Assignment #4 - Neural Style Transfer

Tarasha Khurana

Andrew ID: tkhurana

Content Loss

I used phipps.jpeg to study the effect of using convolution layer blocks for optimizing the content loss. The following images show the reconstructed image on using content loss at the end of the VGG conv layers mentioned in each image's caption.

Ablation

conv_1 + conv_2
conv_3 + conv_4

conv_5 + conv_6 + conv_7
conv_8 + conv_9 + conv_10

conv_11 + conv_12 + conv_13
conv_14 + conv_15 + conv_16

It can be seen that the later layers of VGG are not able to help in the image reconstruction. A perfect reconstruction is obtained from the layers in the first convolution block followed by the second and so on. For the final task of style transfer I chose to optimize for the content loss after the two conv layers in the second block (conv_3 and conv_4). This was because putting the content loss layers after the first block was resulting in style transfer that had more content than the given style from the style image. It seemed like for style transfer, we need only a close-to-perfect reconstruction and not pixel-accurate.

Results

On running the optimization for fallingwater.jpeg with two different random initializations, I obtained the following results:

first run
second run

Content Image

As compared to the original content image, both the reconstructions are pretty accurate and match almost exactly with the content image except they contain some white noise. In the two different runs, this white noise appears at different pixels. This is expected as every run starts with a different initialization and effectively, a different starting point on the loss curve such that every time a different minima is obtained.

Style Loss

I used starry_night.jpg to study the effect of using convolution layer blocks for optimizing the style loss. The following images show the synthesized texture on using style loss at the end of the VGG conv layers mentioned in each image's caption.

Ablation

conv_1 + conv_2
conv_3 + conv_4

conv_5 + conv_6 + conv_7
conv_8 + conv_9 + conv_10

conv_11 + conv_12 + conv_13
conv_14 + conv_15 + conv_16

conv_1 + conv_2 + conv_3 + conv_4
Style Image

As compared to the original style image, I find that none of these combinations look close to the actual style of the image but the outputs from the first two conv blocks look close. So for the final style transfer, I use a combination of layers from the first two blocks (conv_1 through conv_4).

Results

Using this, I took two random noise images and optimized them to synthesize the texture from the_scream.jpg . Between both the runs, the textures generated were globally similar but locally different. This was again expected because of the same reason explained for content loss optimization above.

first run
second run

Style Transfer

Implementation Details

I ablated on different sets of convolutional blocks as shown in the report above. For these, I tried tuning the weight of the content loss by adding or reducing the order of the weight by 1 and 2. However, after repeated runs I found the default hyperparameters in the starter code to work the best so I stuck with them. I did not have to do much tuning for the gram matrix. More generally, I tried keeping the same hyperparameters for all pairs of style and content images.

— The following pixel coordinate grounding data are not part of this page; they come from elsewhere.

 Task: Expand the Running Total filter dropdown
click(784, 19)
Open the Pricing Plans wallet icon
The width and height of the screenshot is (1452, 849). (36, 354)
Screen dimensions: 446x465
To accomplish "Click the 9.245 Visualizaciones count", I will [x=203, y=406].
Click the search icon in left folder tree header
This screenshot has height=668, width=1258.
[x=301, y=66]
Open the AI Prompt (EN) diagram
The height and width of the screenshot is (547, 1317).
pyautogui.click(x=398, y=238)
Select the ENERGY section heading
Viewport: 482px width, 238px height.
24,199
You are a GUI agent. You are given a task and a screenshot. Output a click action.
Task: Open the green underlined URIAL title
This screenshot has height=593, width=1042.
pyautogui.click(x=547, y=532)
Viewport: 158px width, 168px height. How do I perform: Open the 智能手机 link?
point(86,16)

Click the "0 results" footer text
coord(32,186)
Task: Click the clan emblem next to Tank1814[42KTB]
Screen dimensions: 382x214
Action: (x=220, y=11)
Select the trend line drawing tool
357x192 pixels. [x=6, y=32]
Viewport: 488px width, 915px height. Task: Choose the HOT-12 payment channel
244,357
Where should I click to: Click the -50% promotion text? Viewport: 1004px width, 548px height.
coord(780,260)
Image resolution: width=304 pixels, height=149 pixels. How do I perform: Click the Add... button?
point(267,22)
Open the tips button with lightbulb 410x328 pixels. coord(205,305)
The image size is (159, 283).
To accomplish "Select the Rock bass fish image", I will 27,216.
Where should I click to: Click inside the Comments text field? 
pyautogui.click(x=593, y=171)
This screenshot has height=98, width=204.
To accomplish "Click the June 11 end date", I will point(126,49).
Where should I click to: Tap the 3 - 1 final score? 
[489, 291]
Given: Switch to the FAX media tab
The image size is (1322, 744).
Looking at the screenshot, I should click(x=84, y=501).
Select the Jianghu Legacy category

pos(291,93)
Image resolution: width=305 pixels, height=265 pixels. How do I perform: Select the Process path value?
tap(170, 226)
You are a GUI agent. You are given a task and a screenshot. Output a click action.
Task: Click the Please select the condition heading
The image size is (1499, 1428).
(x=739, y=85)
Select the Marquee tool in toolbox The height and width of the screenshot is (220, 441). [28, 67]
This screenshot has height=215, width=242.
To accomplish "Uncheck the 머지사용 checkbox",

Apart from this, I was accidentally updating the network weights when implementing the gram matrix but was able to fix this by cloning the activations variable into another variable. It was also important for the style and content images to be of the same size so as to concatenate their features for optimization. To this end, I resized the style image to the resolution of the content image.

I did this assignment on my lab's cluster with a GeForce FTX 1080 Ti.

Results

Content v/s Random Initialization

Initialization with content image fallingwater.jpeg
Initialization with random noise

In terms of quality, the optimization which is initialized with the content image results in a better style transfer than the optimization which is initialized with a random noise image. Both take 23s for me. In that latter, more style is visible than the content which to me, suggests that the loss for the content transfer should be tuned to weigh slightly higher than the style loss. Doing this should alleviate the issue and make the style transfer from a noise image also good-quality.

Style transfer on miscellaneous pictures

Style from frida_kahlo.jpeg on spring flowers
Style from starry_night.jpeg on my boyfriend and me
Style from picasso.jpeg on spring flowers